Recently, I reorganized the books in my son’s room and playroom. I do this occasionally, so that we “refind” the books that have made their way to the bottom of the basket or back of the shelves. After I got everything straightened this time, he latched on to one particular book, and hasn’t let go. For nearly two weeks, we’ve read the exact same book every day before nap time and again before bed.
I have the thing memorized. But not because of the last two weeks.
The book we’ve been reading againandagainandagain is OH, WHAT A BUSY DAY! By Gyo Fujikawa. I know this book by heart because my own mother read it to me, at my insistence, day in and day out when I was little. In fact, she can still recite the book without looking at the text. There’s a companion book, COME FOLLOW ME, which I’ve set aside for my daughter, that my mother read just as often. She saved them both, for decades, unable to part with the books that were so important to me when I was small.
When I found out I was expecting my son, she patched up the covers and gave them to me, so that I could read them to my own kids. I was thrilled and touched and pleased to note that I still thought they were great books, almost thirty years after loving them for the first time.
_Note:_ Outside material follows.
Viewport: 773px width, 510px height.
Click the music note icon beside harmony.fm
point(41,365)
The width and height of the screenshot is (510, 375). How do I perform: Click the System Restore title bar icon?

What I didn’t expect was how happy I would be to see that my son loves “his” book just as much as I did. It thrills me to have him demand the same stories – even the same physical books! – that I did at his age. I know literature is timeless. Generations of girls have loved JANE EYRE. Dads have given their old HARDY BOYS mysteries to their sons. But handing down this one, not-so-well-known book and knowing that it may shape my own son’s first early-reading memories the way it shaped mine . . . this is a big part of what I love about books. How they link us together, not just through the universalities we find in plot and character, but through the shared experience of an actual book. Turning the same pages. Touching the same illustrations.
Who knows? Maybe someday my son will read the same book to his own child. It can be our own little literary legacy. Even if it is as simple as OH, WHAT A BUSY DAY!

Love this!!
Wow what an amazing story! That’s awesome that the book has travelled with you from childhood to motherhood.